╭─ Record extracts

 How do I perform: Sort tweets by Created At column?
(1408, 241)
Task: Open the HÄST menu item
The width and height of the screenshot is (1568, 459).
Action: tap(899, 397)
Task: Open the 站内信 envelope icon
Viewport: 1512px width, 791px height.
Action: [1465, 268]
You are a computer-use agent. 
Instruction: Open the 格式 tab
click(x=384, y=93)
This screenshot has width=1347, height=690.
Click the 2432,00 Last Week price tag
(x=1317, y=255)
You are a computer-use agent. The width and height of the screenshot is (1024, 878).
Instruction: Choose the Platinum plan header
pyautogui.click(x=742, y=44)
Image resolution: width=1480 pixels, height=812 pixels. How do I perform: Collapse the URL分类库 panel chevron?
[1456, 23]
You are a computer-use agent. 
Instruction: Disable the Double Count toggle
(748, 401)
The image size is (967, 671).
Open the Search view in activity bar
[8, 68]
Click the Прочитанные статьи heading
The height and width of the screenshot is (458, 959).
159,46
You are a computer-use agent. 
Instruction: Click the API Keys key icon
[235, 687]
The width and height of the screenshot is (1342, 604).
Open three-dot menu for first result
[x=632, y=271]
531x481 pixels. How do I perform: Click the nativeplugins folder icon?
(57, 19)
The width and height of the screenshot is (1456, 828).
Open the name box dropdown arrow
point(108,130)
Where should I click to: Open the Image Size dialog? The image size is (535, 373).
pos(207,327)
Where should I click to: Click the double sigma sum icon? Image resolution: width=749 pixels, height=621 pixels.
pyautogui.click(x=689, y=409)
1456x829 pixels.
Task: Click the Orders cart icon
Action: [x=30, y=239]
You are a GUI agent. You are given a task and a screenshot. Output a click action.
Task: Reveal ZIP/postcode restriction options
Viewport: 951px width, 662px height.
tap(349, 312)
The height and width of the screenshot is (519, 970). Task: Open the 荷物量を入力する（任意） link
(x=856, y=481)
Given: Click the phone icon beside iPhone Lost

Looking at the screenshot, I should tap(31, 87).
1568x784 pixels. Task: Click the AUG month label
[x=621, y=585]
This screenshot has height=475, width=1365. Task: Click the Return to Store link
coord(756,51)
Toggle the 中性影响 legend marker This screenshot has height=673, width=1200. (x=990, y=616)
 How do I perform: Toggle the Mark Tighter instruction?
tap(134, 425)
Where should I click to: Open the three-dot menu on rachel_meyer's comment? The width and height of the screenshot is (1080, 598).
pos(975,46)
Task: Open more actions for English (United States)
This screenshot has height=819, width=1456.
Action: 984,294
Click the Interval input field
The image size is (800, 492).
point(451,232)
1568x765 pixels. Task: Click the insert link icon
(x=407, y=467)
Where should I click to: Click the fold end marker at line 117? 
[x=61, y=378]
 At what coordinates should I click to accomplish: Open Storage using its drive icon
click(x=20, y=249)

╰─

The problem:
Reproduce all of the material above line for line, with no changes.

Response to this task:
 How do I perform: Sort tweets by Created At column?
(1408, 241)
Task: Open the HÄST menu item
The width and height of the screenshot is (1568, 459).
Action: tap(899, 397)
Task: Open the 站内信 envelope icon
Viewport: 1512px width, 791px height.
Action: [1465, 268]
You are a computer-use agent. 
Instruction: Open the 格式 tab
click(x=384, y=93)
This screenshot has width=1347, height=690.
Click the 2432,00 Last Week price tag
(x=1317, y=255)
You are a computer-use agent. The width and height of the screenshot is (1024, 878).
Instruction: Choose the Platinum plan header
pyautogui.click(x=742, y=44)
Image resolution: width=1480 pixels, height=812 pixels. How do I perform: Collapse the URL分类库 panel chevron?
[1456, 23]
You are a computer-use agent. 
Instruction: Disable the Double Count toggle
(748, 401)
The image size is (967, 671).
Open the Search view in activity bar
[8, 68]
Click the Прочитанные статьи heading
The height and width of the screenshot is (458, 959).
159,46
You are a computer-use agent. 
Instruction: Click the API Keys key icon
[235, 687]
The width and height of the screenshot is (1342, 604).
Open three-dot menu for first result
[x=632, y=271]
531x481 pixels. How do I perform: Click the nativeplugins folder icon?
(57, 19)
The width and height of the screenshot is (1456, 828).
Open the name box dropdown arrow
point(108,130)
Where should I click to: Open the Image Size dialog? The image size is (535, 373).
pos(207,327)
Where should I click to: Click the double sigma sum icon? Image resolution: width=749 pixels, height=621 pixels.
pyautogui.click(x=689, y=409)
1456x829 pixels.
Task: Click the Orders cart icon
Action: [x=30, y=239]
You are a GUI agent. You are given a task and a screenshot. Output a click action.
Task: Reveal ZIP/postcode restriction options
Viewport: 951px width, 662px height.
tap(349, 312)
The height and width of the screenshot is (519, 970). Task: Open the 荷物量を入力する（任意） link
(x=856, y=481)
Given: Click the phone icon beside iPhone Lost

Looking at the screenshot, I should tap(31, 87).
1568x784 pixels. Task: Click the AUG month label
[x=621, y=585]
This screenshot has height=475, width=1365. Task: Click the Return to Store link
coord(756,51)
Toggle the 中性影响 legend marker This screenshot has height=673, width=1200. (x=990, y=616)
 How do I perform: Toggle the Mark Tighter instruction?
tap(134, 425)
Where should I click to: Open the three-dot menu on rachel_meyer's comment? The width and height of the screenshot is (1080, 598).
pos(975,46)
Task: Open more actions for English (United States)
This screenshot has height=819, width=1456.
Action: 984,294
Click the Interval input field
The image size is (800, 492).
point(451,232)
1568x765 pixels. Task: Click the insert link icon
(x=407, y=467)
Where should I click to: Click the fold end marker at line 117? 
[x=61, y=378]
 At what coordinates should I click to accomplish: Open Storage using its drive icon
click(x=20, y=249)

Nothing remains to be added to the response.